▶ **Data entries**
━━━

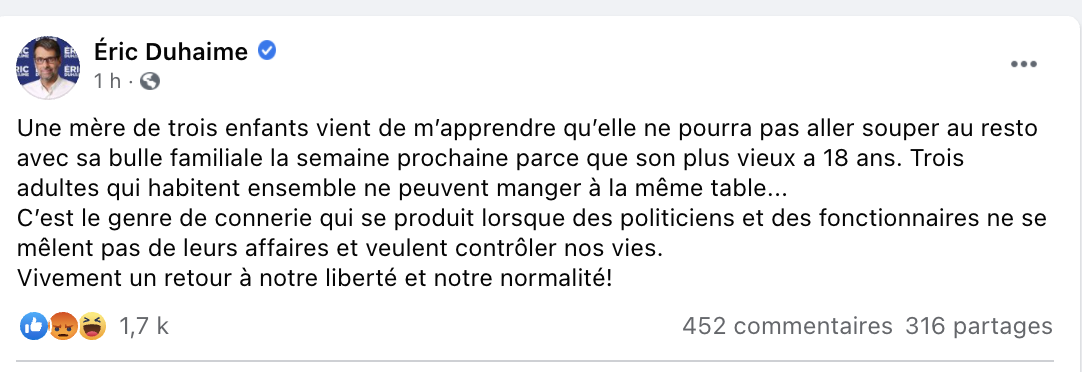Viewport: 1082px width, 372px height.
Task: Click the blue verified badge
Action: pyautogui.click(x=267, y=50)
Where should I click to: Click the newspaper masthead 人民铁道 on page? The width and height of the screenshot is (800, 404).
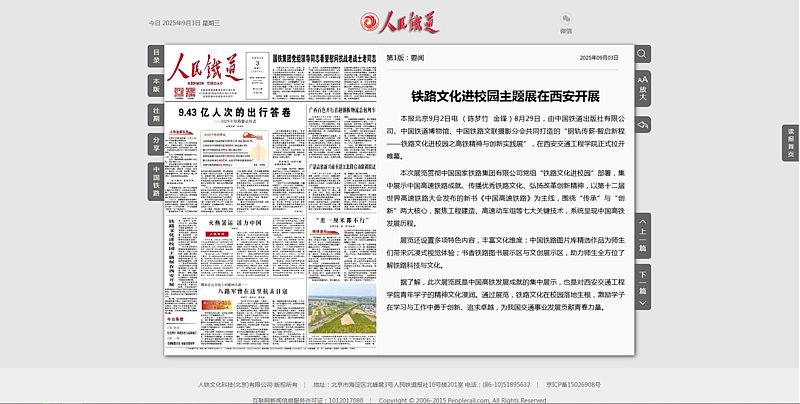click(x=205, y=72)
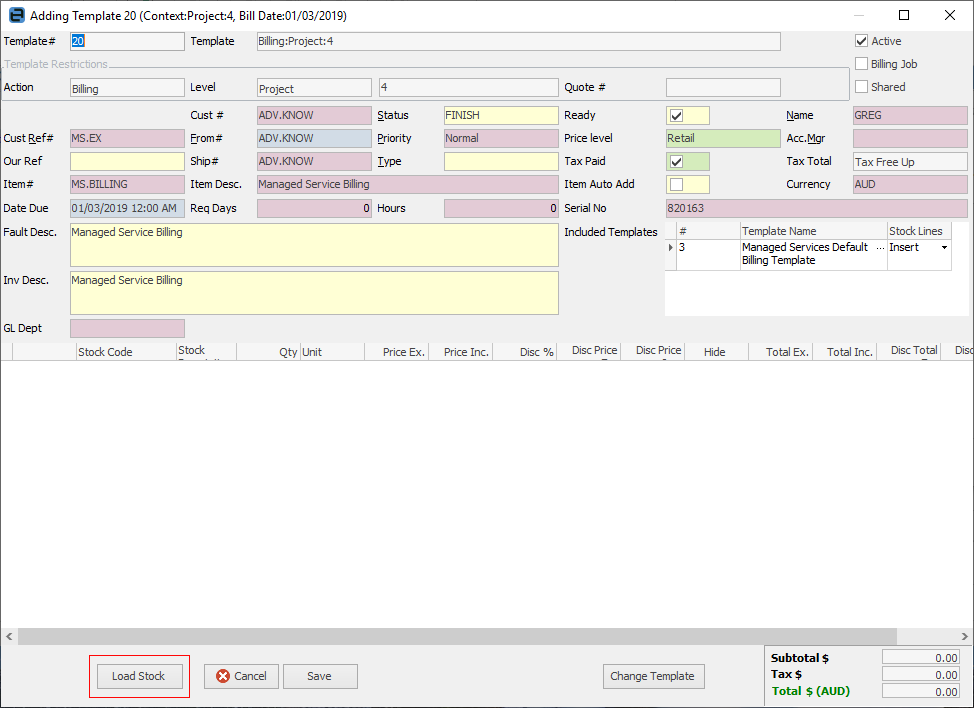Enable the Item Auto Add checkbox

(x=677, y=184)
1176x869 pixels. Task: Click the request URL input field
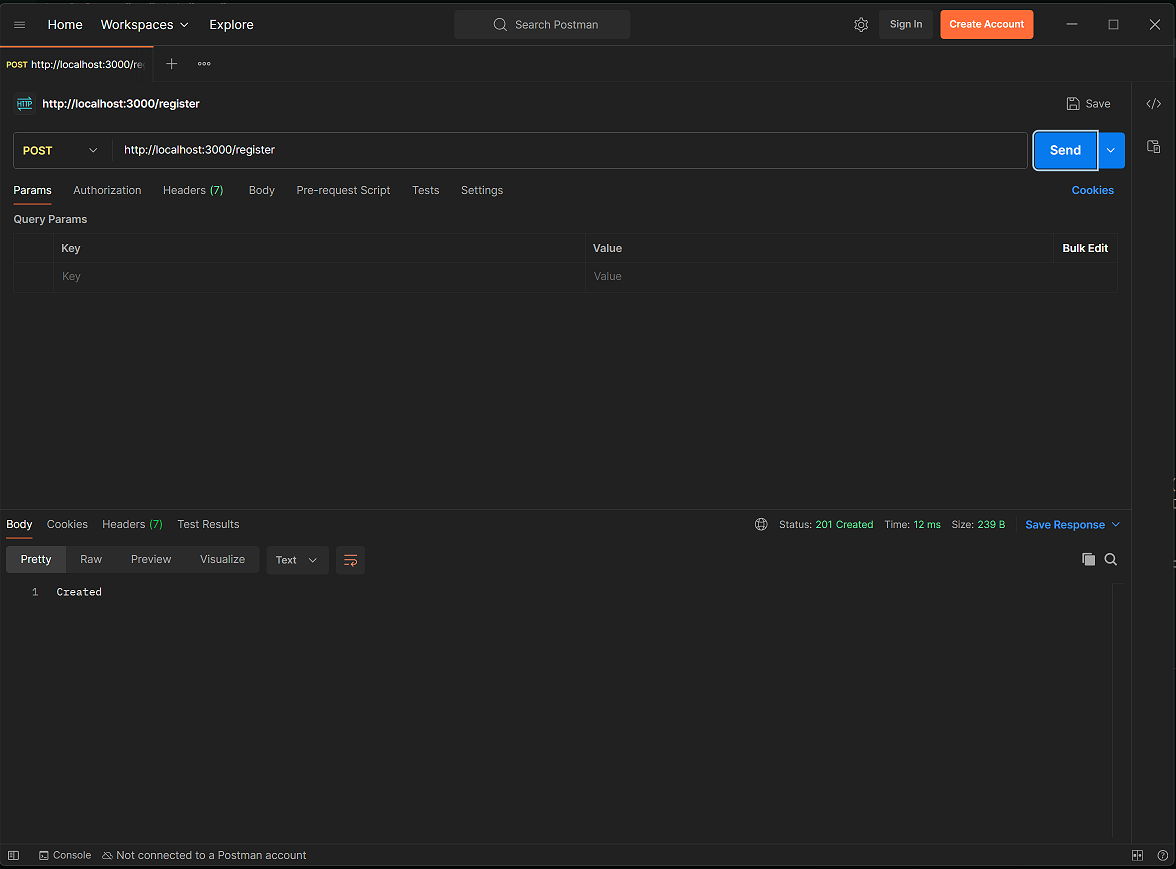pos(570,150)
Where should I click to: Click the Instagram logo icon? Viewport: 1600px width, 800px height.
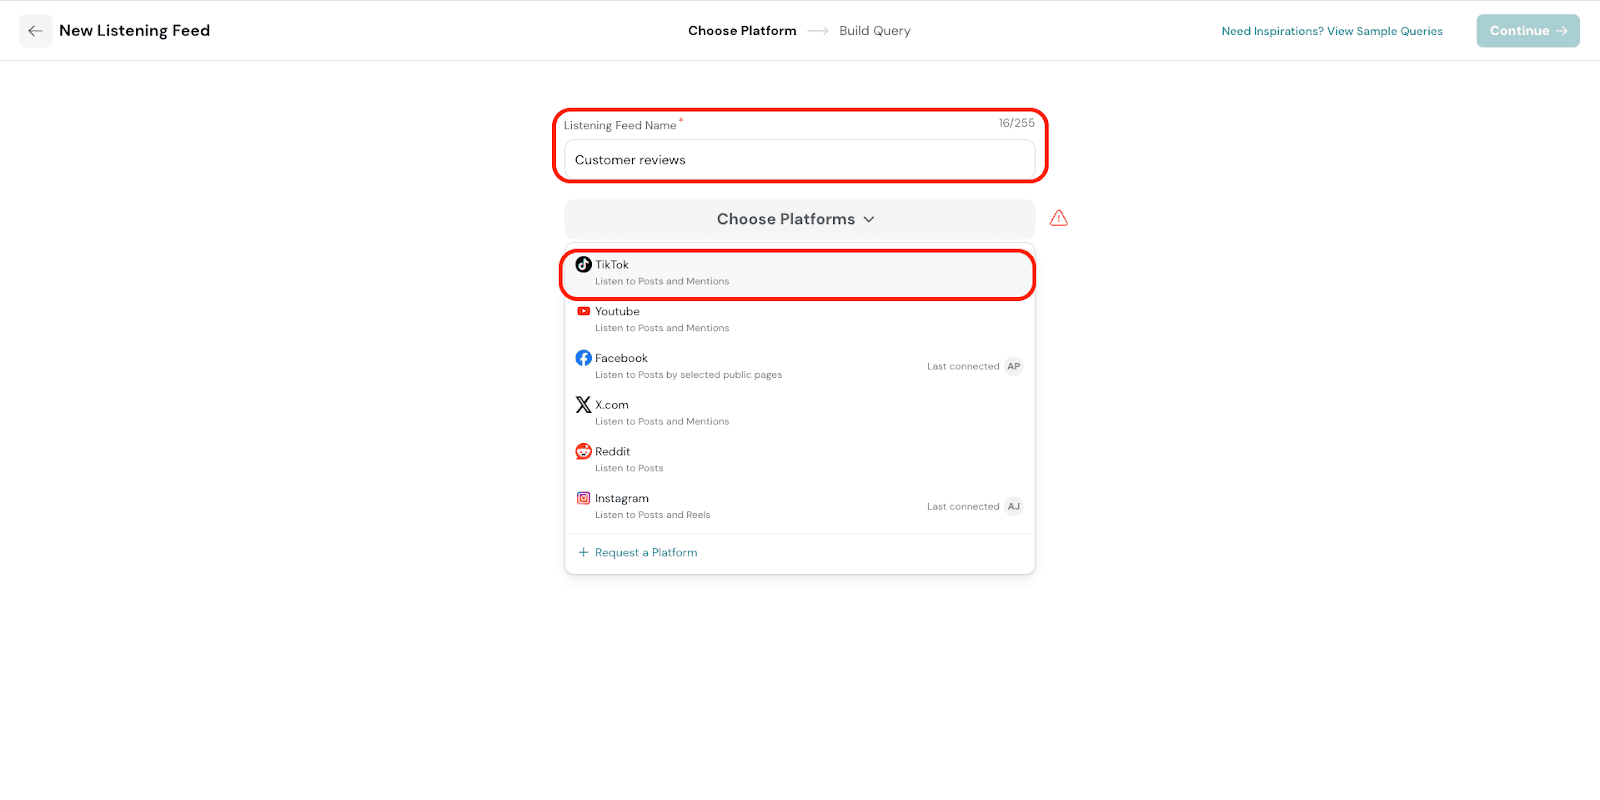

━━━

▶ **Required action**
Write out the line that contains "Where should I click to: Click the newspaper" and every line after it to the end of the data, exactly as they stand. Omit the pictures.

▶ **Output for this exercise**
Where should I click to: Click the newspaper masthead 人民铁道 on page? The width and height of the screenshot is (800, 404).
click(x=205, y=72)
Enable the Item Auto Add checkbox

(x=677, y=184)
1176x869 pixels. Task: Click the request URL input field
pos(570,150)
Where should I click to: Click the Instagram logo icon? Viewport: 1600px width, 800px height.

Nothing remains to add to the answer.